So to calculate the standard deviation for the
prime.numbers
vector, we use the code:
sd(prime.numbers)
## [1] 15.35108
So the standard deviation of prime.numbers
is 15.35.
Similarly, the sd()
function doesn’t deal well with
missing values. So to calculate the standard deviation of
prime.numbers.na
, we use:
sd(prime.numbers.na, na.rm = TRUE)
## [1] 19.74504
Other Descriptive Statistic Functions
Here are some other functions that may come in handy… why not try some of them out? There are many more functions that exist in R. If you ever need to calculate a certain descriptive statistic for a variable, there is probably a function for it, and you can discover what it is with a bit of Google-ing.
Function | File Type |
---|---|
max() |
Returns the largest value in the vector. |
min() |
Returns the smallest value in the vector. |
sum() |
Adds all the numbers in the vector together. |
is.na() |
Returns a logical vector telling you whether an element is missing. |
table() Function
Another useful function is the table()
function.
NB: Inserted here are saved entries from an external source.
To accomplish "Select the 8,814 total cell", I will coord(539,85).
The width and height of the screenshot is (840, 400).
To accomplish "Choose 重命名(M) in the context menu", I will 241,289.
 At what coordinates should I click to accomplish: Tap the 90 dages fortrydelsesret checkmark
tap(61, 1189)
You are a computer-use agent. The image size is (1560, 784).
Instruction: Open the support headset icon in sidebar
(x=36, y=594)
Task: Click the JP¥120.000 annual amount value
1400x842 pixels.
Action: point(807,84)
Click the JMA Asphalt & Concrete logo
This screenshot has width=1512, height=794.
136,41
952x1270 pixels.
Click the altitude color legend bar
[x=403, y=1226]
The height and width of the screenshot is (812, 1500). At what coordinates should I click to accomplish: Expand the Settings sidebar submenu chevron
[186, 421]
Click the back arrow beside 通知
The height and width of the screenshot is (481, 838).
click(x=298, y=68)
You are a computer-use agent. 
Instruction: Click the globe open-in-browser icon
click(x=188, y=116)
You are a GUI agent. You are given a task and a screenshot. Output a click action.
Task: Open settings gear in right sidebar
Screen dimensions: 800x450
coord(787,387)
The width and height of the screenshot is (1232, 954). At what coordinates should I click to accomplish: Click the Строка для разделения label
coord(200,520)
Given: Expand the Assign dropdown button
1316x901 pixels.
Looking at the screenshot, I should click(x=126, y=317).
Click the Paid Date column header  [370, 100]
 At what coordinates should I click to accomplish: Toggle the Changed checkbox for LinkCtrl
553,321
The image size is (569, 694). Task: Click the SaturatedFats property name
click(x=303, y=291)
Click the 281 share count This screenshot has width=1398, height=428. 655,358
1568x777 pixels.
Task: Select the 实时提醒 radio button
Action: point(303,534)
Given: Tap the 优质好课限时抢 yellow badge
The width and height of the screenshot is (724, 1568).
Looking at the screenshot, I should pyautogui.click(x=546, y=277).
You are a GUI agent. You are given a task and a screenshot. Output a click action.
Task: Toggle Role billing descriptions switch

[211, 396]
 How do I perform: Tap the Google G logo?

This
function tells you the frequency that each value appears for a vector.
This can be handy if you need to quickly see the separate values that
exists for a variable, or quickly count how often a value appears (e.g.,
if you need to calculate which value is the mode).
Here is an example of using the table()
function with a
vector:
catagories <- c("CatA","CatB","CatA","CatC","CatB","CatA")
table(catagories)
## catagories
## CatA CatB CatC
## 3 2 1
So for instance, above, we can quickly see that there are three
separate values in the vector catagories
, and the one that
appears most frequently (i.e., is the mode) is CatA
.
We can also use the table()
function for variables in
data.frames. An example of this is below using the class data and the
question about favourite Australian animals. How to read the code below
is that we use the $
symbol to index which variable we want
to look at in the data.frame called data
.
See the extra materials for more
information on indexing.
table(data$aus.animal)
##
## echidna kangaroo koala platypus wombat
## 10 13 24 18 15
So above, we see that there are five separate values (if we ignore
missing data), and the most frequent response was
koala
.
Tidyverse Functions
The tidyverse package provides handy functions for data cleaning and
manipulation. Remember, these functions work like all other functions:
they take a number of arguments, such as a data.frame and instructions,
then gives you an output that can be saved as an object, such as another
data.frame. In this week’s demonstration, we will cover one function
that you can use to calculate descriptive statistics; however, there are
many more tidyverse functions. We will cover a few more next week, but
for a full list, see the
tidyverse cheatsheets, or view the help documentation using
help()
.
All tidyverse functions to do with data cleaning follow the same structure:
function_name(data.frame,instructions)
where the first argument is always the data.frame you wish to perform the function on, and the remaining arguments are instructions on how you wish to perform that function.
summarise()
Functions like mean()
and sd()
are great
when you want to calculate descriptive statistics from a vector, but
more often than not, you will need to get these values from a variable
in a data set. One way to do this is use the summarise()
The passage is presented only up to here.